Wednesday, February 1, 2012

Having an IRS Wage Levy Will Continuously Follow You Around

If you value the contents of your checking account and ensure that you, and only you have access to it, then you are going to want to avoid an IRS wage levy at all costs.

A wage levy is a commonly used form of forced collection by the IRS. The IRS will contact your current employer and send an IRS Wage Levy Notice. This notice insists that your employer deducts a certain percentage of your paycheck in order to meet the amount you currently owe in taxes.

Don't think that your employer won't follow through with this, either. If your employer doesn't deduct the money, then your employer will be responsible for the tax amounts that should have been withheld from your paycheck. Coupled with the fact that your own individual wages will be withheld by your employer as addressed by the IRS, this can prove to be an incredibly unattractive situation for you, your finances and your employer.

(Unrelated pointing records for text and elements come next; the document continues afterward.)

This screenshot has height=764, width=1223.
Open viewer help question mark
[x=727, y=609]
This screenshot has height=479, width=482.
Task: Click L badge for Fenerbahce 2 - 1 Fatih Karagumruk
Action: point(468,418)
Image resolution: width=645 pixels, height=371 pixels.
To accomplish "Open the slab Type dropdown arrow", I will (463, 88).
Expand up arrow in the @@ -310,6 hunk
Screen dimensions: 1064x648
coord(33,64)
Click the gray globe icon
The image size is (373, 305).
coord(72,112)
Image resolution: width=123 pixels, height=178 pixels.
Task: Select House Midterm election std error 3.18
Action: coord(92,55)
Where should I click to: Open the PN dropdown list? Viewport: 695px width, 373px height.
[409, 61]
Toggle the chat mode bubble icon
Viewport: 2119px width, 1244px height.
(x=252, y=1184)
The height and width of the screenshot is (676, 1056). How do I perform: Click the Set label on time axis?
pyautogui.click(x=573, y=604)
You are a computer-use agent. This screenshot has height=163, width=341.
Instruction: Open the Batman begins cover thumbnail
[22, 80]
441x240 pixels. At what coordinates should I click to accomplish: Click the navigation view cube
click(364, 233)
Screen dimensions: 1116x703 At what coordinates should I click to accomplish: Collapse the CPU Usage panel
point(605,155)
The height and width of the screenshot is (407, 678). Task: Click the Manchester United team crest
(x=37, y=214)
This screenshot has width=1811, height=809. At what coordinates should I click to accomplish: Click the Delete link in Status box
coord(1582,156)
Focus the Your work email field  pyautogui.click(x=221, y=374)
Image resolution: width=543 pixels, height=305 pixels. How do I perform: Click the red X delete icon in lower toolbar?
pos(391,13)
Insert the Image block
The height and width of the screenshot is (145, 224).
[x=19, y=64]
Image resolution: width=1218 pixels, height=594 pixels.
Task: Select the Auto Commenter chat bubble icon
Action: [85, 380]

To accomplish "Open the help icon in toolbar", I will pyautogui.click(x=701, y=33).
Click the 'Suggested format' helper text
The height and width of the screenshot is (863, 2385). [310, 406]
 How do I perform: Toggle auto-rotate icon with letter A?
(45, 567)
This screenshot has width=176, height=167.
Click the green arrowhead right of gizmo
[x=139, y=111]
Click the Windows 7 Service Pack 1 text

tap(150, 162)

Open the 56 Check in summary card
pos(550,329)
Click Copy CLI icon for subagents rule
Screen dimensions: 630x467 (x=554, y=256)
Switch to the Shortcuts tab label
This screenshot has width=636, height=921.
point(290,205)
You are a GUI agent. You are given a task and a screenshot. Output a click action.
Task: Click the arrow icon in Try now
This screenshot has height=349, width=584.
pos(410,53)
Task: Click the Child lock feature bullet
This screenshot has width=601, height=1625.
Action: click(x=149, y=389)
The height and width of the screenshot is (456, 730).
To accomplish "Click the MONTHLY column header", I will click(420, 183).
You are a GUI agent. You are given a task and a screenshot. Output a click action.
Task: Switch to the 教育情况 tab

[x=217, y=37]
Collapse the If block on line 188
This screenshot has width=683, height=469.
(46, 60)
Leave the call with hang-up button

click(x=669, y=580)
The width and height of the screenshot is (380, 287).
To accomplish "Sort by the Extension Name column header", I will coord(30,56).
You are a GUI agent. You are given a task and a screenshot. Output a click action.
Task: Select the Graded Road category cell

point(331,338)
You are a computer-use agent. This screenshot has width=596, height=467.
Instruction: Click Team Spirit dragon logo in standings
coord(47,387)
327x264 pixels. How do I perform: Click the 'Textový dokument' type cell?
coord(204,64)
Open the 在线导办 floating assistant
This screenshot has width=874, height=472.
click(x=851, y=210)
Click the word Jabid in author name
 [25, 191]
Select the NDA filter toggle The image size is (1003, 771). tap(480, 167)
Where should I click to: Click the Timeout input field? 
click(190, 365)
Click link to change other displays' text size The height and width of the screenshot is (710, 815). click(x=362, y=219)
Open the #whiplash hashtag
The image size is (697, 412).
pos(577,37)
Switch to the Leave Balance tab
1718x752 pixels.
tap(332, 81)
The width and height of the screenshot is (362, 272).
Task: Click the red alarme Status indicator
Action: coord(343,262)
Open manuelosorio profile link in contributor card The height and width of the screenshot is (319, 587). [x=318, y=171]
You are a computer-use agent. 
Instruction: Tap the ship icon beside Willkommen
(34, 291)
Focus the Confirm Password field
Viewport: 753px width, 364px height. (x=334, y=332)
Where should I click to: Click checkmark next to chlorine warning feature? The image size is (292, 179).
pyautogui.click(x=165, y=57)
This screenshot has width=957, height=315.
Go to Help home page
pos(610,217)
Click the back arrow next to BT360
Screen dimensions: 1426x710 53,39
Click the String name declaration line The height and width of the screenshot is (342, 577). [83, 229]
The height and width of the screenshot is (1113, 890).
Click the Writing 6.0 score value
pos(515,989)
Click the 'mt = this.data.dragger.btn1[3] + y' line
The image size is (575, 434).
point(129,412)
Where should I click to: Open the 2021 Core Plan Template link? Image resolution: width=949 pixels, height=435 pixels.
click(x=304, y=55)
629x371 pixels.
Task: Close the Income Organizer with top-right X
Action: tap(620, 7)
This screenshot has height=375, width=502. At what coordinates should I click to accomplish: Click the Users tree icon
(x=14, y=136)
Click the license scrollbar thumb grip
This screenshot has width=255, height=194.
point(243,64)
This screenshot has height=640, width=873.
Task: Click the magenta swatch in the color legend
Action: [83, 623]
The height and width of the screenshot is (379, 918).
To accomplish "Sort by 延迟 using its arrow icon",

Regardless of the successful career you may be working, an IRS wage levy can severely affect you financially speaking. You may find yourself having trouble paying everyday finances including rent, mortgage, car insurance and even small bills such as your cell phone. An IRS wage levy can severely affect families with young children to provide for as well.

Let's face it – an IRS wage levy is a powerful tool that can leave you financially torn just by the simple fact of not paying taxes. Clearly, the best course of action is to avoid the levy from the beginning. As long as you stay in touch with the IRS about and maintain a good relationship, you should not have to resort to dealing with a wage levy.